A mentor to generations of REBA members, Henry was also a fan of railroads, and a student of their history.  He told me that the statute was passed in the wake of the financial collapse of major railroads in the northeast in the 1960’s.  The decade saw many railroads in financial trouble as well as a number of mergers.  This culminated in the collapse in 1970 of the newly created Penn Central Railroad giant.  Realizing the severity of the situation, the Federal government established the Consolidated Rail Corporation, which comprised the skeletons of several bankrupt Northeastern carriers, to begin operations in 1976. With Federal backing, Conrail began to slowly pull out of the red ink, and by the late 1980s was a profitable railroad after thousands of miles of excess trackage were abandoned or upgraded.  Also, Amtrak was created to organize a chaotic system from the remnants of the private freight railroads' passenger operations.

Henry said that chapter 40, sec. 54A was one of two statutes, the other one being M.G.L. c. 161C, sec.7, that were intended to preserve rights of way for future transportation needs.  Under chapter 161C, sec.7 the Massachusetts Department of Transportation (MassDOT), or its designee, has a right of first refusal if any railroad company wishes to sell, transfer or otherwise dispose of railroad rights-of-way or related facilities to another party.  This right of first refusal is clear and easily understood by conveyancers. 

On the other hand, chapter 40, sec. 54A was improvidently drafted.  Under its terms it applies to any lands formerly used as a railroad right-of-way, and any property appurtenant thereto, if ever used by any railroad company in the commonwealth.   Henry said that this language could encompass property and facilities not within, or even in proximity to, the right of way.  From his knowledge of history he knew that in Woburn there are former woodlots that belonged to the Boston and Lowell Railroad in the days when locomotives burned wood.  These lots were sold in the 1860’s, but they are still technically subject to the statute.  During a 50-year title search, even assuming a recorded plan shows the former right of way, how would the examiner know if other property was appurtenant to a right of way?

It would not be ascertainable from the record whether the Commonwealth, during any particular administration, might at some point intend to utilize affected land for future transit purposes.  Henry asked whether the statute was intended to apply to the vast acreage of former railroad yards in South Boston, Somerville, West Cambridge, Worcester, Greenfield, to name just a few cities where land is so affected.  Of course, the customary 50-year title search generally would not identify railroad land deeded out during the Depression or earlier.  I think Henry would appreciate my use here of the metaphor “phantom ghost train” to refer to a fact that may be unknowable despite a diligent title search.

The statute would apply each time a property turned over to another potential owner.  If MassDOT declines to consent to the issuance of a building permit, the statute reserves the land owner’s right to be compensated, provided he purchased the land prior to January 1, 1976.  If he purchased after that date, the owner may be out of luck.  A constitutional challenge alleging an unlawful taking of property may follow, although it is not clear that it would be successful.  That may be the only recourse for the owner, since the Supreme Judicial Court held that the statute imposes a “restriction on the use of the property, but it does not affect the owner's title to the property. . . .” Even if a title insurance policy fails to take exception for the statute, the existence of this restriction, therefore, does not give rise to coverage under the policy. Somerset Savings Bank vs. Chicago Title Insurance Company, 420 Mass. 422 (1995.)

Required tasks —
1. Can you condense the paragraph beginning "Henry said that chapter 40, sec. 54A" from the passage on the Massachusetts railroad right-of-way statutes into a short bulleted list that keeps its main facts?
2. Could you resume the passage on the Massachusetts railroad right-of-way statutes, writing what comes after its final sentence citing Somerset Savings Bank vs. Chicago Title Insurance Company?

Dataset excerpt —
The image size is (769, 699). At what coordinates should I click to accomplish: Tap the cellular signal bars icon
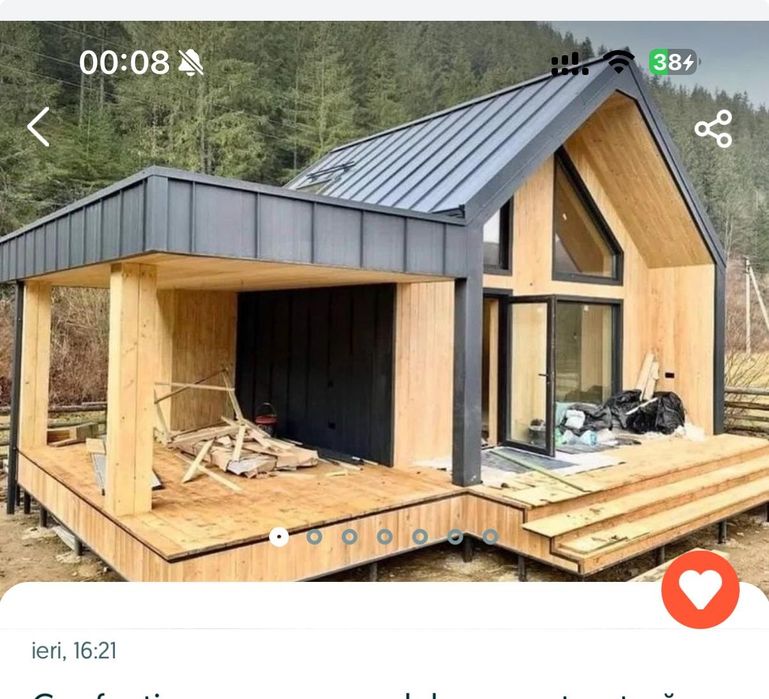pos(569,64)
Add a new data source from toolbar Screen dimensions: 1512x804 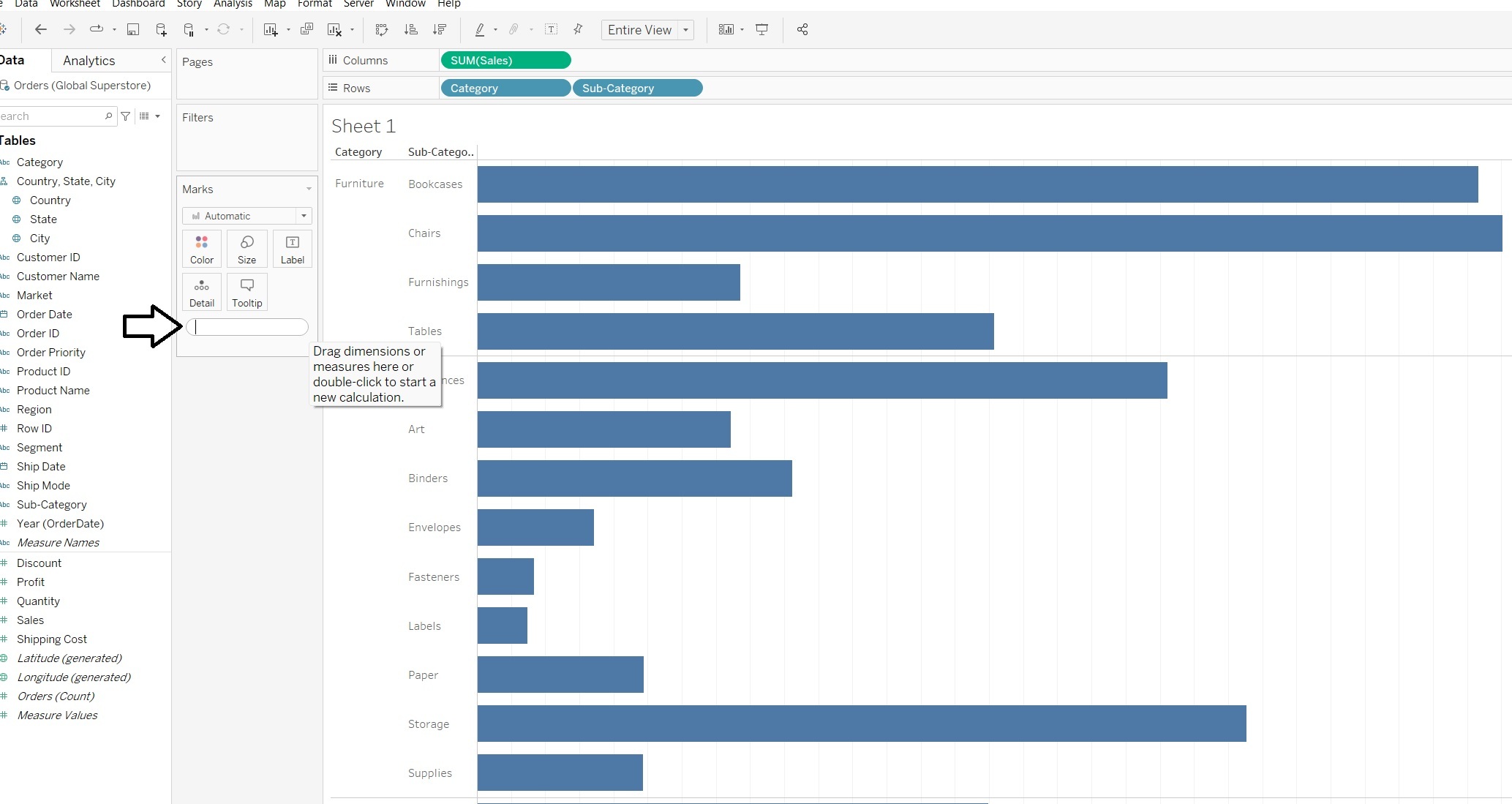(161, 29)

Results —
1.
- According to Henry, two statutes were meant to preserve rights of way for future transportation needs: chapter 40, sec. 54A and M.G.L. c. 161C, sec. 7.
- Under c. 161C, sec. 7, MassDOT or its designee has a right of first refusal if a railroad company wishes to sell, transfer or otherwise dispose of railroad rights-of-way or related facilities to another party.
- Conveyancers find this right of first refusal clear and easily understood.

2.
Henry Thayer wanted a hard statute of limitations (50 years made sense to him) to limit the arbitrary effect of the statute.  He also wanted to get rid of the “property appurtenant thereto” clause.  To that end, REBA filed and supported legislation for several years.  I recall getting it through the House one year, but failing in the Senate.  Another year the Senate passed it, but the House did not.  Other REBA leaders, including former presidents Steve Edwards and Greg Peterson, joined in the advocacy. 

In recent years, REBA joined with NAIOP, the premier commercial and industrial real estate trade association, to support passage of legislation.  Representative Joseph F. Wagner (D-Chicopee), House Chairman of the Joint Committee on Economic Development, filed NAIOP’s bill.  Paula Devereaux, REBA’s current president-elect, was part of a team, coordinated by NAIOP Senior Vice President for Government Affairs Tamara Small, who met with senior staff at MassDOT to negotiate a final bill that we could jointly recommend to the General Court and Governor Baker.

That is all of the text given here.